> Problem to solve
Below are entries. Copy exactly the lines running from the line that holds "Task: Click the letter A in the brand name" to the line that holds "Given: Click the Pwd password field", with both ends included.

> Exercise data
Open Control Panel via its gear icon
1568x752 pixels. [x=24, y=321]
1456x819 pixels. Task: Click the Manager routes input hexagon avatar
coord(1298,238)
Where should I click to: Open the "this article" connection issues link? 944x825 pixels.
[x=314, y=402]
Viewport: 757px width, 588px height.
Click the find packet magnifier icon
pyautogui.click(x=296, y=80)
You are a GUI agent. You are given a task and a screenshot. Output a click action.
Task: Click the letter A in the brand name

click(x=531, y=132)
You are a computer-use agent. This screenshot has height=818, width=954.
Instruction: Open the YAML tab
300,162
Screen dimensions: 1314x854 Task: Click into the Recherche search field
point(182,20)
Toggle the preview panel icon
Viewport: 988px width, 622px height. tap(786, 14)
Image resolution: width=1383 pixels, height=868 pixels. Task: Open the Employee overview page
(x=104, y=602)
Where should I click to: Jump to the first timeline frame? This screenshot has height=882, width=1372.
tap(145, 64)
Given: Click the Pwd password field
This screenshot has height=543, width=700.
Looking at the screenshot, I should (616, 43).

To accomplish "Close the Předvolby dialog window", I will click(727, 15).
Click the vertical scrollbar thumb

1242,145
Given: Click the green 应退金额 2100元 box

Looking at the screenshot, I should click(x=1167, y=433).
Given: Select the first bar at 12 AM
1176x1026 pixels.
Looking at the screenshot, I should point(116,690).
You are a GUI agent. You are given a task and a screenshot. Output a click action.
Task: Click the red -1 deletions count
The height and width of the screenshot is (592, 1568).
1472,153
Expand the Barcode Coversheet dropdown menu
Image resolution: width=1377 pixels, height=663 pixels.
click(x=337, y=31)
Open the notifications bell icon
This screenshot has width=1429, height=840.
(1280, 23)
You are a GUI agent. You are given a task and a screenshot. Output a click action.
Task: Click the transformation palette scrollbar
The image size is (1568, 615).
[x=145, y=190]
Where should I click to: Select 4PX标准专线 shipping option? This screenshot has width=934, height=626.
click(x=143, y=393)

> Solution below
Task: Click the letter A in the brand name

click(x=531, y=132)
You are a computer-use agent. This screenshot has height=818, width=954.
Instruction: Open the YAML tab
300,162
Screen dimensions: 1314x854 Task: Click into the Recherche search field
point(182,20)
Toggle the preview panel icon
Viewport: 988px width, 622px height. tap(786, 14)
Image resolution: width=1383 pixels, height=868 pixels. Task: Open the Employee overview page
(x=104, y=602)
Where should I click to: Jump to the first timeline frame? This screenshot has height=882, width=1372.
tap(145, 64)
Given: Click the Pwd password field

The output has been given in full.